Interop between datetime and mxDateTime

MA Lemburg expressed interest in trying to get mxDateTime to play nice with datetime. The idea of having a base type like the new basestring in Python 2.3 was suggested. But there was pickling issues with datetime, MA wanting to keep mxDateTime compatible with Python 1.5.2, and getting everyone to work in a consistent way through the base type. Another instance where interfaces would be handy.

properties on modules?

Neil Schemenauer wanted to be able to make module variables be properties. Samuele Pedroni stepped up and said the issue for this to work was "about instance-level property apart the module thing details". He also pointed out that it would mean you could directly import a property which would cause unexpected results, thus killing the idea. Guido was disappointed he didn't get to wield his BDFL pronouncement stick and smack the idea down <wink>.

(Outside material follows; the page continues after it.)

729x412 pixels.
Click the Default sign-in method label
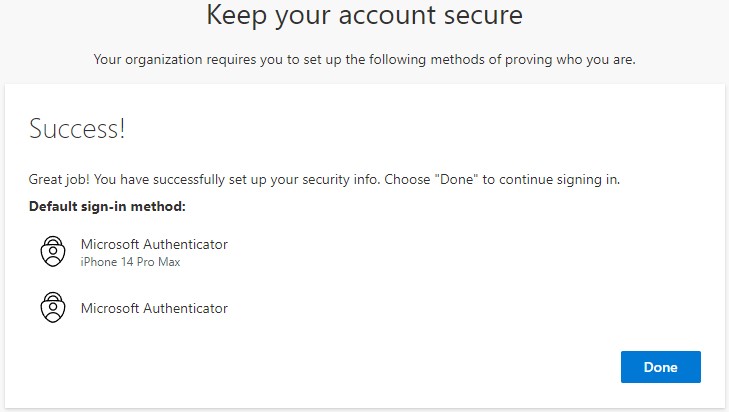pos(108,207)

Fwd: Re: PEP 267 improvement idea

Oren Tirosh forwarded an e-mail from python-list@python.org to python-dev about PEP 267 and various strategies. One was using negative keys for signaling guaranteed key lookup failure. Oren also played with inlining. He also said that since interned strings are now out of Python as of 2.3 (thanks to Oren) that the namespace could "have only interned strings as entry keys and avoid the need for a second search pass on first failed lookup". He even considered creating a special dict type for namespaces.